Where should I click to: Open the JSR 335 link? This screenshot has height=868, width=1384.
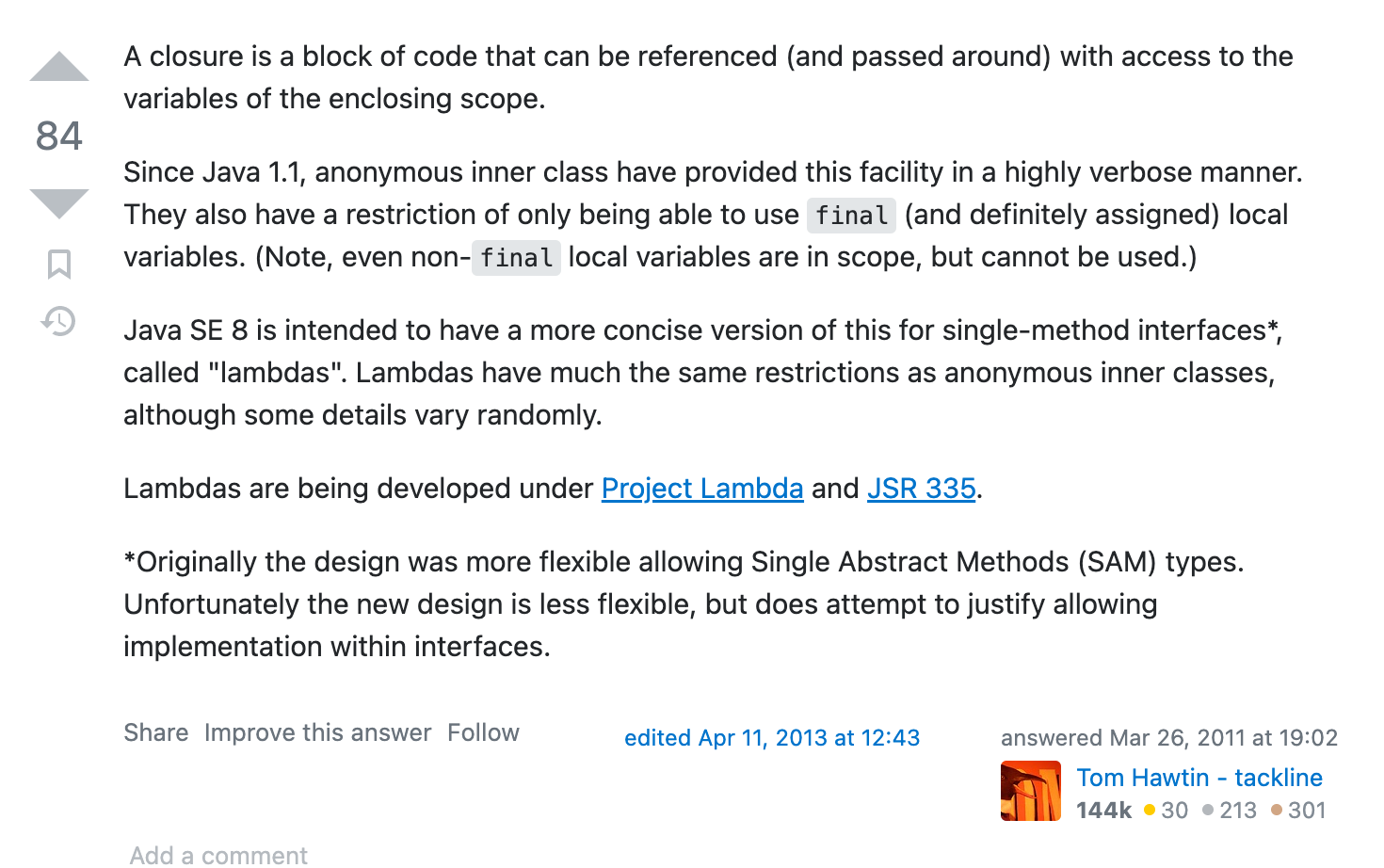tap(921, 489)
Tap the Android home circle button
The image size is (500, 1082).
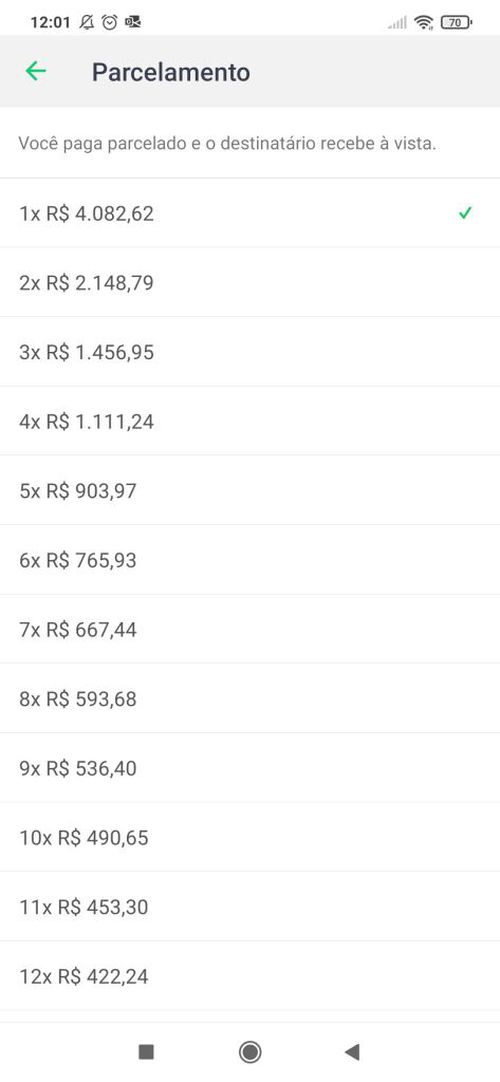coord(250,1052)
________________________
### To do
Retype all the data exactly; skip the pictures.

### Solution to the exercise
Where should I click to: Open the JSR 335 link? This screenshot has height=868, width=1384.
tap(921, 489)
Tap the Android home circle button
The image size is (500, 1082).
coord(250,1052)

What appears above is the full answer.